Answer these from the film review:
(a) What did the reviewer doubt about Luhrman's style before seeing the film?
(b) Which actor plays Elvis Presley?
(c) Which earlier Luhrman film did the reviewer not like?
-- Begin EXCERPTED TEXT --
"Elvis" Film Review
By: Nathaniel Simpson
Elvis Presley was known for all of the glitz, the glamour, the jumpsuits, and the screaming girls, which can be found throughout Baz Luhrman's film about the King of Rock & Roll. I have to admit, I did have my reservations and concerns about this movie as I didn't think Luhrman's style of filmmaking would serve Elvis justice. However, from the minute the movie started, I was pleasantly surprised with what Luhrman had done with the story of Elvis, and I loved every second of it.
You have to be living under a rock if you have never heard of Elvis Presley. He completely changed the game, showing the world the different side of Rock & Roll. Luhrman delivers his own jukebox and stylistic version of this Rock & Roll legend's life, tapping in Austin Butler to portray this larger than life character. The movie details his rise to stardom, showing how he was able to come back through adversity and the odds stacked against him. It then goes on to detail the rest of his life, including his Vegas residency performances and his untimely death at the age of 42.
To be completely honest, Luhrman is a hit or a miss for me. I really like "Moulin Rogue!", but honestly did not like "The Great Gatsby". With the previously mentioned film, he was able to make a jukebox film out of that, using the more mystical and magical elements to help further the plot along and give it that type of feel. But for Gatsby, however, I don't think it really worked. The performances were stealer in it, but I had a hard time believing I was watching a movie that should have taken place in the early 1900s when a Jay-Z and Kanye song comes on. That is the biggest reason I was nervous for Elvis. I wasn't sure if Luhrman was able to reign back the eccentrics of his filmmaking style for this movie, but to be completely honest, I loved the over-the-top and stylistic style of filmmaking for this one.
-- End EXCERPTED TEXT --
-- Begin DATASET CONTENT --
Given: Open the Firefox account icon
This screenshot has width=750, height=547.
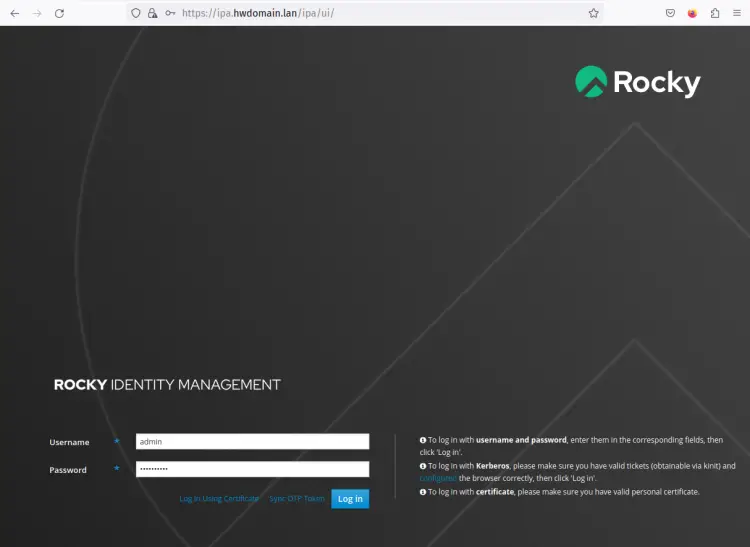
-- End DATASET CONTENT --
▸ **THE REPLY**
(a) That it would do Elvis justice.
(b) Austin Butler.
(c) "The Great Gatsby".